A device called the "4-poster" Deer Treatment Bait Station, developed and patented by scientists with the Agricultural Research Service (ARS), was highly effective at reducing the number of ticks infected with the Lyme disease bacterium in a six-year U.S. Department of Agriculture (USDA) study in five Northeastern states—Maryland, New Jersey, New York, Connecticut and Rhode Island—where the disease is endemic.
In the $2.1 million USDA Northeast Areawide Tick Control Project, investigators noted a 71 percent overall reduction in the number of ticks infected with the Lyme disease bacterium during summer months when most people get the disease. If the 4-poster is used in areas where the disease is endemic, this should translate to a corresponding 71 percent decrease in Lyme disease cases, according to Durland Fish, a professor of epidemiology at Yale School of Public Health and principal investigator for the project. The effectiveness of the 4-poster ranged from 60 to 82 percent among the seven individual 2-square-mile study sites.
The device is a bin that contains corn, with insecticide-laden paint rollers mounted at the bin's corners. When a deer-the primary carrier of the blacklegged tick, Ixodes scapularis, which carries the Lyme disease bacterium—inserts its muzzle into the bin to feed, it must rub its head, neck and ears against the insecticide-treated rollers. When the deer subsequently grooms itself, the insecticide is spread enough to protect the animal's entire body.

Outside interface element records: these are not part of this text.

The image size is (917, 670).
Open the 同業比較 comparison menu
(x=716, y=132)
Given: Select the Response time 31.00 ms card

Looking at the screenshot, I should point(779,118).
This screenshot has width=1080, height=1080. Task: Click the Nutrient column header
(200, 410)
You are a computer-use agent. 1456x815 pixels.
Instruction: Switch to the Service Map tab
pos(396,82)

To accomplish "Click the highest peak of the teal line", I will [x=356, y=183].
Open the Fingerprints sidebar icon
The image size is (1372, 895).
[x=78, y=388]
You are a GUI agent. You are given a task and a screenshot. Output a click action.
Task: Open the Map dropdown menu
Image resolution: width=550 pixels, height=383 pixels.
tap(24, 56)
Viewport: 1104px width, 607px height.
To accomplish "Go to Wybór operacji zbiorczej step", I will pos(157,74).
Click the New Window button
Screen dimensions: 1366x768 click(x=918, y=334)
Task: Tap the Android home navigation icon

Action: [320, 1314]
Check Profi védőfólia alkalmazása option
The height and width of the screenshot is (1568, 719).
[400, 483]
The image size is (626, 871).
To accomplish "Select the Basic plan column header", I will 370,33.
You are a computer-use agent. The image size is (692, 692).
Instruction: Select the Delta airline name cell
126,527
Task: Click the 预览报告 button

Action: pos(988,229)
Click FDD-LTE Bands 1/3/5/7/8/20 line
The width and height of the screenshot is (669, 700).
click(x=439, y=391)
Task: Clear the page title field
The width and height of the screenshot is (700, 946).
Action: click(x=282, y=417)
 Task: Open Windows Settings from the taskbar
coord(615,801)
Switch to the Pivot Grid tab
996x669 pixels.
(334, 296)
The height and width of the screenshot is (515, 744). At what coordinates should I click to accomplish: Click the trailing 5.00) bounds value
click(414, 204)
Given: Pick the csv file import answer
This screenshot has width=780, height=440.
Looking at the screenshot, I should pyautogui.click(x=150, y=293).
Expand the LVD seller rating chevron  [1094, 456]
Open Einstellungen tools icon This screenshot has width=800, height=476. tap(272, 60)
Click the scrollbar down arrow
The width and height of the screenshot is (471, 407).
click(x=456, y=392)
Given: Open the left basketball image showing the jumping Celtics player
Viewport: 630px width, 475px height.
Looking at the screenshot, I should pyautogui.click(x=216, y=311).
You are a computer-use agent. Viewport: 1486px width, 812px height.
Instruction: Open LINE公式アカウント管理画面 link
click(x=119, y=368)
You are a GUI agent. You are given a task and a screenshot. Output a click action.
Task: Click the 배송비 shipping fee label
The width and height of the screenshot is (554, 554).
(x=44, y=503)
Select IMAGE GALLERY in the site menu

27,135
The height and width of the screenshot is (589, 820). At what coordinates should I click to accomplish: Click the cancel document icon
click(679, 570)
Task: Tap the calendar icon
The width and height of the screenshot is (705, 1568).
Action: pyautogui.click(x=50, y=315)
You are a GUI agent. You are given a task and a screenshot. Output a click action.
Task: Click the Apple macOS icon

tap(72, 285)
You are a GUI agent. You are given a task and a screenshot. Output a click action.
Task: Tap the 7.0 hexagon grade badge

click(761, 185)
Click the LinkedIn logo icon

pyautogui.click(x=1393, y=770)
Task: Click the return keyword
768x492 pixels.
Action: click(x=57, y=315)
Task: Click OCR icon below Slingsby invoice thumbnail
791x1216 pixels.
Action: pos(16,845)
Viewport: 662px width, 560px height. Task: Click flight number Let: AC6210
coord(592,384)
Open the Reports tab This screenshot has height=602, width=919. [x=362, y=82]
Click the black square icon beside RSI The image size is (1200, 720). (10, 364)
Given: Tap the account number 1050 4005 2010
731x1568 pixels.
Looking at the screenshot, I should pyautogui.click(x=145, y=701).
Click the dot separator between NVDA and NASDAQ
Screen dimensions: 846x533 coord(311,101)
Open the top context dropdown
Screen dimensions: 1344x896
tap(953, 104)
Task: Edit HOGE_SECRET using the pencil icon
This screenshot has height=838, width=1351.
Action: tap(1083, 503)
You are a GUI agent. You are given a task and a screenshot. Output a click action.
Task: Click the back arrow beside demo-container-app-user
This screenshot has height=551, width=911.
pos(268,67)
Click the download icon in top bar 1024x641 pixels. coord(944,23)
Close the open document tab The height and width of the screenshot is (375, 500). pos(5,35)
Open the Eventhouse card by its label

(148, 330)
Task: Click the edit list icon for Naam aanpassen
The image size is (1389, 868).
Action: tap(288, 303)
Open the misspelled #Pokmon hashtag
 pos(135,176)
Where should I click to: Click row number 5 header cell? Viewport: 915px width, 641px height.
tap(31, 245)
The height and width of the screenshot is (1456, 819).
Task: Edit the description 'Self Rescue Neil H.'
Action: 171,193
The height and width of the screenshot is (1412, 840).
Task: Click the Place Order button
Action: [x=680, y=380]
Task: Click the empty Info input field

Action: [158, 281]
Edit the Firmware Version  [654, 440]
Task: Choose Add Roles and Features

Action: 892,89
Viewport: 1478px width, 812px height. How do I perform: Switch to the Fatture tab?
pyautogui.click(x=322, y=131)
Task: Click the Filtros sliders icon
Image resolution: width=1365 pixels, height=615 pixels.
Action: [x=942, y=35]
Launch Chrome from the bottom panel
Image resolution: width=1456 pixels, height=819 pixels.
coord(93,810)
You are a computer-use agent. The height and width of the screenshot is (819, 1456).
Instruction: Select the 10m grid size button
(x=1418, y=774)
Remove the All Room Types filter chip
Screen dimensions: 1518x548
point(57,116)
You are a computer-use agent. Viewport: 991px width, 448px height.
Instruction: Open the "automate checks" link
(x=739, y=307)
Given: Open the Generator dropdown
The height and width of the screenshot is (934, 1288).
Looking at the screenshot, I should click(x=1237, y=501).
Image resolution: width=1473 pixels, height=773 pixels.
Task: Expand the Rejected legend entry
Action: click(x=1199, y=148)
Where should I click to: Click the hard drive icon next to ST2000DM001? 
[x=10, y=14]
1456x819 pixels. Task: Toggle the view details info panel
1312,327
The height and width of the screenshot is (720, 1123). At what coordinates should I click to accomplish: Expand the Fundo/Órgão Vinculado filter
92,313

Developed by ARS scientists at the agency's Knipling-Bushland U.S. Livestock Insects Research Laboratory in Kerrville, Texas, the 4-poster's efficacy could be boosted to more than 90 percent by using newer, more effective insecticides that were not available at the start of the USDA study, according to J. Mathews Pound, an entomologist at the Kerrville laboratory and a co-investigator on the study.
The results of the study have been published in a series of 11 papers in the August 2009 issue of the medical journal Vector-borne and Zoonotic Diseases. The articles are available free online.